Mumsnet has not checked the qualifications of anyone posting here. If you need help urgently or expert advice, please see our domestic violence webguide and/or relationships webguide. Many Mumsnetters experiencing domestic abuse have found this thread helpful: Listen up, everybody

Dating advice.. how do I do it?

26 replies

Flyingbellycopters · 30/09/2017 22:32

Sorry didn't mean to be so kind but guess I'm a bit frustrated.
I've been separated for five years and dated one person for 3 years in that time - really on and off though. He was single and no children and just couldn't ever understand the time my full time job and my 2DC took.
My exH and I get on v well and are absolutely co parenting our DC one with ASN. I'm 48 ok looking but nothing special, definitely could be slimmer and healthier but I'm alright. As a person I think I'm fine. I have friends and am friendly and fun. I like laughs and usual nights out in our cinema etc.
I've now been single nearly a year and would kind of like to be in relationship. But I have three problems I just can't get around. So help me MNetters.

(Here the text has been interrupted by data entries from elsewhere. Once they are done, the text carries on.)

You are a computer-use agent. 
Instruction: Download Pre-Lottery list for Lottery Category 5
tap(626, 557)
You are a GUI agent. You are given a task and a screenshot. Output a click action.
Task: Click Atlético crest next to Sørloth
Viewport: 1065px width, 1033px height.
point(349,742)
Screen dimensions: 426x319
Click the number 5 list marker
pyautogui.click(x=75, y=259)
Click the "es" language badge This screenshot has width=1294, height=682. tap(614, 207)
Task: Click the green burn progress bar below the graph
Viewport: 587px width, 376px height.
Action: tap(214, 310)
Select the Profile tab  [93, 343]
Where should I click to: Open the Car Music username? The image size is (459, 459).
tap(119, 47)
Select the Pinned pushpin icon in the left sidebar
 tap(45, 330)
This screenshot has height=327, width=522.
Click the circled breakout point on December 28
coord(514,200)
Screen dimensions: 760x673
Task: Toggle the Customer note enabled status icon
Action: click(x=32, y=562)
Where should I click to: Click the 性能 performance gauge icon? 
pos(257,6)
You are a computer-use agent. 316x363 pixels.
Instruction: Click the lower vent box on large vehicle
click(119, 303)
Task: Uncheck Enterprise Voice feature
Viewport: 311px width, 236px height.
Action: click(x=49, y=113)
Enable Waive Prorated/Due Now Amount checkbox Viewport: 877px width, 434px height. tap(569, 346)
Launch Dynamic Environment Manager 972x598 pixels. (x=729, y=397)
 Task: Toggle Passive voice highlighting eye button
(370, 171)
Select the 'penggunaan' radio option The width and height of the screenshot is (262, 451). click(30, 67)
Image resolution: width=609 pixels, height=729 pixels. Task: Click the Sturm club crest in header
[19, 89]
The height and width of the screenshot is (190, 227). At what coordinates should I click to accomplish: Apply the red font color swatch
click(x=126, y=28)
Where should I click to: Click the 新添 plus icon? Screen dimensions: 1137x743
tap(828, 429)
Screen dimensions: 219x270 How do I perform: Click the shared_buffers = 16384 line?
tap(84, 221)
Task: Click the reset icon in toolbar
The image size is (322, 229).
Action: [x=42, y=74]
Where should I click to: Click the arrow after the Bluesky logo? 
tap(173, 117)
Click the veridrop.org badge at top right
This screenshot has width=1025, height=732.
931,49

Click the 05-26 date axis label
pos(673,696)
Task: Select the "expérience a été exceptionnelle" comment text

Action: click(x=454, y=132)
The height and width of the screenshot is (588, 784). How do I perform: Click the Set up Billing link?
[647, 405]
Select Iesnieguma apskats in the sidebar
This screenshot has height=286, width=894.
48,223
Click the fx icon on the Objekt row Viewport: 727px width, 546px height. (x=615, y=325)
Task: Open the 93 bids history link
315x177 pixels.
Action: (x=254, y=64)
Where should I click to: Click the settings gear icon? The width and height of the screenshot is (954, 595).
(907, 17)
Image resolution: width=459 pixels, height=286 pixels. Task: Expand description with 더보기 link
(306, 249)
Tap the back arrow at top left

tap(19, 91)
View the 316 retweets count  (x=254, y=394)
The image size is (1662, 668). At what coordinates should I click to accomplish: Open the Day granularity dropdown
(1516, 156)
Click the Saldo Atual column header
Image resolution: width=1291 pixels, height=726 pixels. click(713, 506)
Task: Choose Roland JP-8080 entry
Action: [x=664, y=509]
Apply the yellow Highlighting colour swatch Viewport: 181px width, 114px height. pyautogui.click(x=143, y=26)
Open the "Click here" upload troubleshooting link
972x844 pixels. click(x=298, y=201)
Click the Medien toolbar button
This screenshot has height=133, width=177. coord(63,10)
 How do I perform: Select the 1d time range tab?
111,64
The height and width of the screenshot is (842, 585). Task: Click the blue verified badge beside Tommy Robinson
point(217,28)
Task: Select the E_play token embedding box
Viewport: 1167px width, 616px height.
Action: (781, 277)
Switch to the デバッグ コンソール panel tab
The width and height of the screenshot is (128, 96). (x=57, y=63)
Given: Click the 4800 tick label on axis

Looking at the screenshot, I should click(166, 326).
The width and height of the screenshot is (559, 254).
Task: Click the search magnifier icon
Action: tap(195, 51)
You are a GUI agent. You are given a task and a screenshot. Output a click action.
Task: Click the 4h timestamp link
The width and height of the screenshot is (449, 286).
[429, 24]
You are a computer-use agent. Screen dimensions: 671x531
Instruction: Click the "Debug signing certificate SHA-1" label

  1. Time. I have a very very demanding full time job where I put in extra hours alongside having two kids. So even in time where kids with exDH I'm knackered / catching up on housework and ironing and sleep / or seeing friends.
  2. There are no men! I signed up to dating Site and all the men my age are looking for 35-40 and I'm just not prepared or willing to go with someone 55/60 who is looking for my age group. That seems to much age gap for me. Also No one has kids so they all want to go running/cycling /art galleries on Saturdays and spend lazy Sundays in pub after long walk up a mountain with espresso . Well thats great I'd like that but I'm either sleeping in morning or out with kids and ferrying to friends and activities or enjoying my time with them so ain't happening.
  3. I work in v large organisation in v small town. It's charity so we aren't well paid but I'm v senior. So people know me I don't know them. I haven't put photo on date site as I cannot stand the thought of bunch blokes I'm at meeting with and I'm senior to knowing I'm ' looking for love/shag/ mr right' depending on how they interpret. After month on site my profile could be crap but suspect lack of photo not helping. But being only average looking I don't think it would help me anyway.

What do I do?
I think just giving up and waiting a decade till kids grown and I have time and no ties and people may be not so bothered about looks but ok with finding a nice person to share date/life with is the place to be.
Just realise with job and commitments I have, a relationship is just too much to add on and wait it out.
Ironically of course I think a man in my position with my job and with my commitment to my kids would make me attractive to women and A catch and my average looks would be acceptable cos I'm fun.
Sadly it seems a woman really does need to have it all to get by.
Thoughts? Advice?
That you in advance lovely women - and occasional men.

OP posts:
Flyingbellycopters · 04/10/2017 18:36

Yep. I think I’m going to do what last few posters doing. Concentrate on kids and work and not take any more on. There is no point in embarking on something when I have so little time between work and kids. For example tonight I’m free not working but have pile of ironing and want early night. Next couple of free nights I’m seeing friends then suddenly a fortnight has gone by!